* [What the task requires] Go through the data and retrieve each line that includes the string "camera".

* [Exercise materials]
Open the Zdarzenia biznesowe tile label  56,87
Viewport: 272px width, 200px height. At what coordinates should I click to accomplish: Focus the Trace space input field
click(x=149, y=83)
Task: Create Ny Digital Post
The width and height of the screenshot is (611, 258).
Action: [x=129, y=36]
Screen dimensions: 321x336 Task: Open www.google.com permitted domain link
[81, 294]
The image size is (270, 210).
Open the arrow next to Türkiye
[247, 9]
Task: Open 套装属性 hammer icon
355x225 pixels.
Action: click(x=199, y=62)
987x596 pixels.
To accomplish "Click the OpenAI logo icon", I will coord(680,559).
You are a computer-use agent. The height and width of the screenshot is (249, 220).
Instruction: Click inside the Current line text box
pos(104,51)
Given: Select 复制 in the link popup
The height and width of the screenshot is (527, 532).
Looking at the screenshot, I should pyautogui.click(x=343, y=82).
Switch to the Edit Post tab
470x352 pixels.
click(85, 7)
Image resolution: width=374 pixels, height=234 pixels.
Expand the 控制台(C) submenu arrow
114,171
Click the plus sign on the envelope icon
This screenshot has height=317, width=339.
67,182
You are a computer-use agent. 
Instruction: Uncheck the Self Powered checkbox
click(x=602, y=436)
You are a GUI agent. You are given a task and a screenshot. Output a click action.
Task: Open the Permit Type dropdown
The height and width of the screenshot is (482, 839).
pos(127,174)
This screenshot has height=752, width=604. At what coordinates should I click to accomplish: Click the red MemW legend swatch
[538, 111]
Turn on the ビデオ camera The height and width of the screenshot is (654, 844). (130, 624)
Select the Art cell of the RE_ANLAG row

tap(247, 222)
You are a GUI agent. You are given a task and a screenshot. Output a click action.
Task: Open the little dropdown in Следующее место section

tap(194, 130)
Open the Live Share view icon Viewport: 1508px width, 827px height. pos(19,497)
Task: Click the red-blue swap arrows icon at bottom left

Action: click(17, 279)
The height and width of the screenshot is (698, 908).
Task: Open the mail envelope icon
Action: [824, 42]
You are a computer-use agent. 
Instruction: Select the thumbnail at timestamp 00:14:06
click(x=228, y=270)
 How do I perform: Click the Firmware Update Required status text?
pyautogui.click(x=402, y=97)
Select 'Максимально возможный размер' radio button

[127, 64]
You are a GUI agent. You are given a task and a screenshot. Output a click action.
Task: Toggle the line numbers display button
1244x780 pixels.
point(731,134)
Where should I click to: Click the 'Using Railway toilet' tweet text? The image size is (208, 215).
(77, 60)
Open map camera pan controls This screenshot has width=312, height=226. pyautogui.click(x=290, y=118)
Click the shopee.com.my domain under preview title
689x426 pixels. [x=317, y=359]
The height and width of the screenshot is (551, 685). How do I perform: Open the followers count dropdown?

* [Written solution]
Turn on the ビデオ camera The height and width of the screenshot is (654, 844). (130, 624)
Open map camera pan controls This screenshot has width=312, height=226. pyautogui.click(x=290, y=118)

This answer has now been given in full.